WHAT YOU ARE ASKED TO DO>
Using the data that follows, return exactly the lines from the one that contains "Where should I click to: Click the info" through the one that contains "Task: Click the Linea Consensys rollup card", ends included.

RECORDED INFORMATION>
§

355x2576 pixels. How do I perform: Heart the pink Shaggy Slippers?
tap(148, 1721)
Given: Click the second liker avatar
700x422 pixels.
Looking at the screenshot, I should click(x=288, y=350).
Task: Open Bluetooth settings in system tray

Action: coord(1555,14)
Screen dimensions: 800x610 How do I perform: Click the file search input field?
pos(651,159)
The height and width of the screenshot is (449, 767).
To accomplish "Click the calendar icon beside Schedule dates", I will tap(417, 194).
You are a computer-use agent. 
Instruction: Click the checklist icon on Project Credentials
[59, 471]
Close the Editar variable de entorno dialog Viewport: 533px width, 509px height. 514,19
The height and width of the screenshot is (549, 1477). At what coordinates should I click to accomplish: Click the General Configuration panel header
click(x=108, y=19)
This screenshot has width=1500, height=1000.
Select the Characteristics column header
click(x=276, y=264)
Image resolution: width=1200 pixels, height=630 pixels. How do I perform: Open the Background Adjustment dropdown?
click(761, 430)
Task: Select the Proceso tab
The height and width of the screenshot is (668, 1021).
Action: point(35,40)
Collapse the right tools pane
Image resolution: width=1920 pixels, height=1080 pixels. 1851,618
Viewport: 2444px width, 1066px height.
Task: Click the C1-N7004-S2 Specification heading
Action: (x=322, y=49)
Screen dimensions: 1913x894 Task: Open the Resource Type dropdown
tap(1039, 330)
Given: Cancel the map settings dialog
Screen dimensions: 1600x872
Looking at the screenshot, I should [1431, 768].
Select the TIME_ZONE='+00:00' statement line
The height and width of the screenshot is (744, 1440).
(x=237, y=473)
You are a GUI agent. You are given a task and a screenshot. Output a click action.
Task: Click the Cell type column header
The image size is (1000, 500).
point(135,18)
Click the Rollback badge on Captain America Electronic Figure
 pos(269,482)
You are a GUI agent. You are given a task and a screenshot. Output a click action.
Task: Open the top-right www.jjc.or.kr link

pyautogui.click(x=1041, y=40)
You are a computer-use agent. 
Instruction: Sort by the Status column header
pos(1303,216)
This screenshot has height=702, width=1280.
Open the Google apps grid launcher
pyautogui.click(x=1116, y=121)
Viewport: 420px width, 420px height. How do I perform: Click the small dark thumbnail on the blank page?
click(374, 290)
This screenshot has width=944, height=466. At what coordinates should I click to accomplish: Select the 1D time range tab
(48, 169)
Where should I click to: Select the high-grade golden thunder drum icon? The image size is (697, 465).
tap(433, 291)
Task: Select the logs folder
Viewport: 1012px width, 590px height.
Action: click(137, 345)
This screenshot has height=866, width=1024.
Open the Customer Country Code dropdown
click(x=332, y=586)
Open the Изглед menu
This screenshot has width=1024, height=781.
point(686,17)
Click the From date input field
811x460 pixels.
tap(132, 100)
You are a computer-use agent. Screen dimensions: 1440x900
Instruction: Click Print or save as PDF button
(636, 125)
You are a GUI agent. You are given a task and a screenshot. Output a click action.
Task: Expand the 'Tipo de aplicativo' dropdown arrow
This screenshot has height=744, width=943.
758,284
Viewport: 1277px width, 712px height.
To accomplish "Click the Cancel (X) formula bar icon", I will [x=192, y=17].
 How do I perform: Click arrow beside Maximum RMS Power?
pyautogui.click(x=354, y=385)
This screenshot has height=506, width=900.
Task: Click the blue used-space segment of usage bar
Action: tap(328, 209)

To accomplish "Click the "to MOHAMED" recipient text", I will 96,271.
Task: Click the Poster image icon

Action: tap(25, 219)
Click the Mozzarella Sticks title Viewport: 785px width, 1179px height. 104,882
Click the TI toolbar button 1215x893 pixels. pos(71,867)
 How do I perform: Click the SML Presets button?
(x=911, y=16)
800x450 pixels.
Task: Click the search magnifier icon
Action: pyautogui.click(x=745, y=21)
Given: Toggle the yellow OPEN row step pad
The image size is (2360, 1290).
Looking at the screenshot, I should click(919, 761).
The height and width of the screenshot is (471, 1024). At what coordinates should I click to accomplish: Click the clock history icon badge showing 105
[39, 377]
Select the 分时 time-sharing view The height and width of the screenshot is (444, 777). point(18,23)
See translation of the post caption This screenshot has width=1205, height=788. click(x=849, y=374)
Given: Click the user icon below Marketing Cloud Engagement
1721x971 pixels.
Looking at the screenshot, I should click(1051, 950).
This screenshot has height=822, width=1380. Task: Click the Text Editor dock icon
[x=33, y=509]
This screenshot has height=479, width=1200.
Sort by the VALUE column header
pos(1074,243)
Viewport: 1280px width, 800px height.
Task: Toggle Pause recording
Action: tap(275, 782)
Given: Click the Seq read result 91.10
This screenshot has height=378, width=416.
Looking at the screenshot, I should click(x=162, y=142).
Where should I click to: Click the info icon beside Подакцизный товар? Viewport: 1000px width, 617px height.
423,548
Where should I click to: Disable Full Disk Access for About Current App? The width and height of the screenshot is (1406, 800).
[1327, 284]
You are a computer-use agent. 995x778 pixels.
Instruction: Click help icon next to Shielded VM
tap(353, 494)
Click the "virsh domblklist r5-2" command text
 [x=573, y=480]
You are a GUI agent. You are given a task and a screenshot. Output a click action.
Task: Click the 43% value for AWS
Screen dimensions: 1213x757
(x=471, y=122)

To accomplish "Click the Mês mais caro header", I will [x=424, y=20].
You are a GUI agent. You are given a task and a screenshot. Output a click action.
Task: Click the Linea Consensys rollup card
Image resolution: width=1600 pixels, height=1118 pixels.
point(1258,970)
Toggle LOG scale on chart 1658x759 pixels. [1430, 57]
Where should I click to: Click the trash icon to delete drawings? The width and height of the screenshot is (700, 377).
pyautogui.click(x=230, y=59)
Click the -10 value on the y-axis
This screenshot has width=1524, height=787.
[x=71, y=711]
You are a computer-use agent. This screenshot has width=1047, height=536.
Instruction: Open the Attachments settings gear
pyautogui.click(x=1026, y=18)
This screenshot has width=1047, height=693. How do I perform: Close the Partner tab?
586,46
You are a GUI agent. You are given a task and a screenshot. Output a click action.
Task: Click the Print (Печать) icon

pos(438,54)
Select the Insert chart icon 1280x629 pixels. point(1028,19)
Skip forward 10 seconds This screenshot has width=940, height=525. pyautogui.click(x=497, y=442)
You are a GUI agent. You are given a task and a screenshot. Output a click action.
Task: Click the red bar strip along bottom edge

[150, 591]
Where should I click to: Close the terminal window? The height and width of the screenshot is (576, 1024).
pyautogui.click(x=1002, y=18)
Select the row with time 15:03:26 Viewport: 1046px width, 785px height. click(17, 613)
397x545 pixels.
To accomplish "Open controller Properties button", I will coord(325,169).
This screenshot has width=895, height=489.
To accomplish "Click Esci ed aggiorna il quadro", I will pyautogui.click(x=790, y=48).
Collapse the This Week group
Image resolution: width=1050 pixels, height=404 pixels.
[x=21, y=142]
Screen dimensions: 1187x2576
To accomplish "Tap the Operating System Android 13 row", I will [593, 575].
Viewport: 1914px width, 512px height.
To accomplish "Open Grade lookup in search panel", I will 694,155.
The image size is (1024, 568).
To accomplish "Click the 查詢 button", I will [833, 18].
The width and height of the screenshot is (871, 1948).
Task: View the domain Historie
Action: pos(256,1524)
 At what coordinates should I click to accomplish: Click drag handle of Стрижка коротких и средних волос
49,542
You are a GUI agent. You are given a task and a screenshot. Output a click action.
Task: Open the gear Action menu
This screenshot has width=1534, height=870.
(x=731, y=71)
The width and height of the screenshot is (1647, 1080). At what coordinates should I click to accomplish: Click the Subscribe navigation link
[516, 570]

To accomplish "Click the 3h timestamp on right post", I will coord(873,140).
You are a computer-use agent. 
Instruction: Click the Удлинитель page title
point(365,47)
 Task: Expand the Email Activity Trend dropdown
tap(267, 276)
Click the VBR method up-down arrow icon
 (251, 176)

§

RESULT>
Where should I click to: Click the info icon beside Подакцизный товар? Viewport: 1000px width, 617px height.
423,548
Where should I click to: Disable Full Disk Access for About Current App? The width and height of the screenshot is (1406, 800).
[1327, 284]
You are a computer-use agent. 995x778 pixels.
Instruction: Click help icon next to Shielded VM
tap(353, 494)
Click the "virsh domblklist r5-2" command text
 [x=573, y=480]
You are a GUI agent. You are given a task and a screenshot. Output a click action.
Task: Click the 43% value for AWS
Screen dimensions: 1213x757
(x=471, y=122)

To accomplish "Click the Mês mais caro header", I will [x=424, y=20].
You are a GUI agent. You are given a task and a screenshot. Output a click action.
Task: Click the Linea Consensys rollup card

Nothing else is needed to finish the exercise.